- _Exercise description_
Without the pictures, can you quote each line below exactly?

── Information supplied

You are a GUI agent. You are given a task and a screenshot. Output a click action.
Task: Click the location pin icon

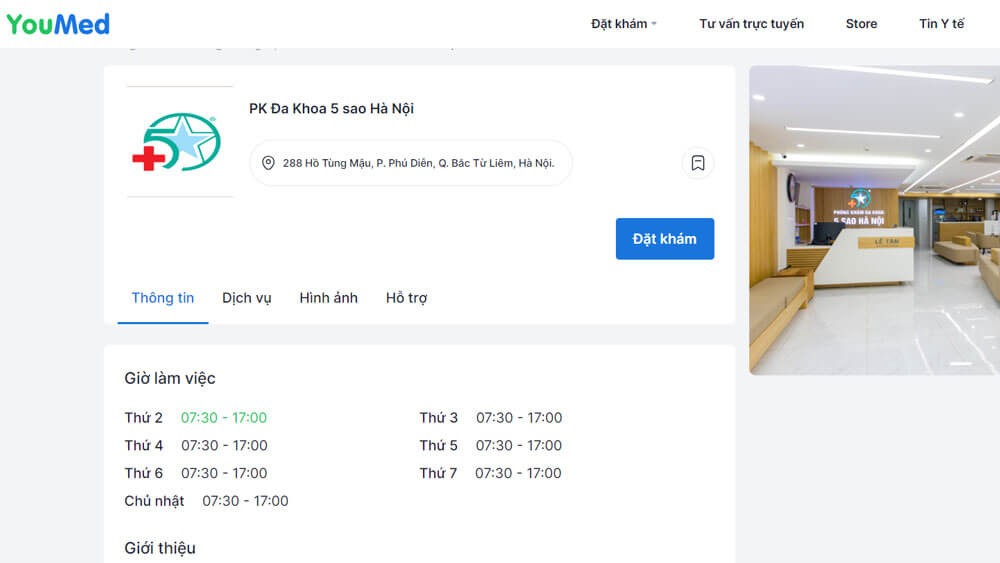click(x=268, y=163)
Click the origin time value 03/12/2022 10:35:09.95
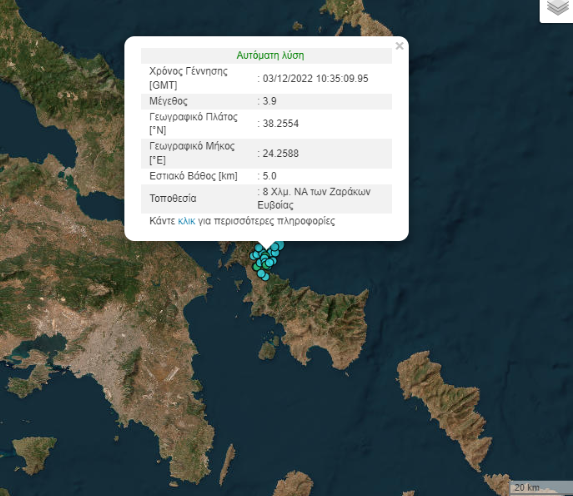Viewport: 573px width, 496px height. (315, 79)
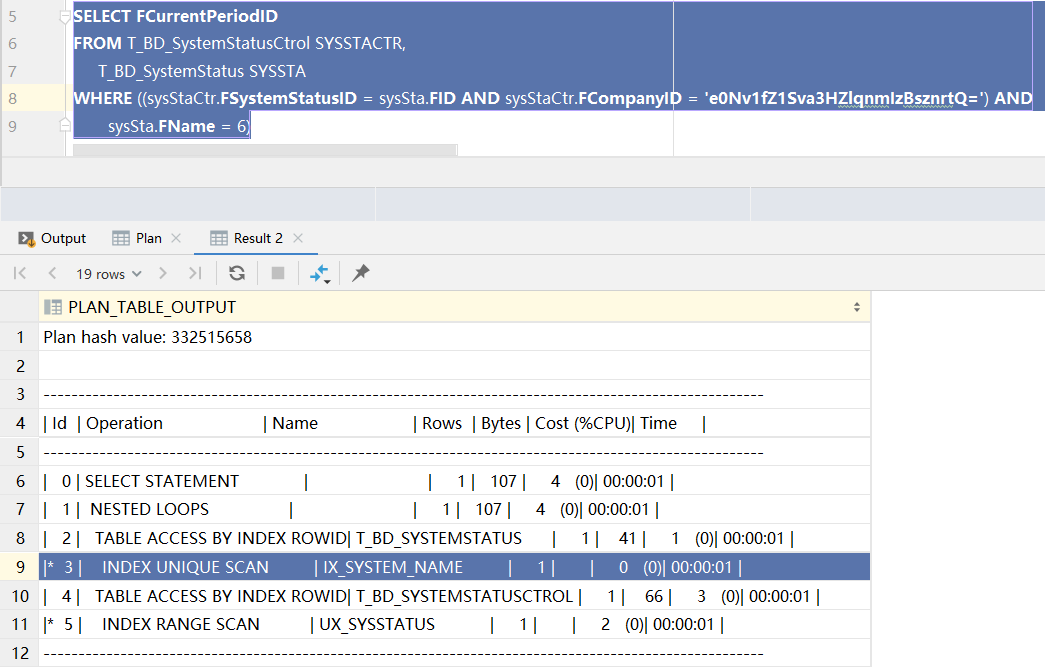This screenshot has width=1045, height=667.
Task: Jump to last page of results
Action: (195, 273)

────

- _Exercise solution_
You are a GUI agent. You are given a task and a screenshot. Output a click action.
Task: Click the location pin icon

click(x=268, y=163)
Click the origin time value 03/12/2022 10:35:09.95
Viewport: 573px width, 496px height. (315, 79)
This screenshot has width=1045, height=667.
Task: Jump to last page of results
Action: (195, 273)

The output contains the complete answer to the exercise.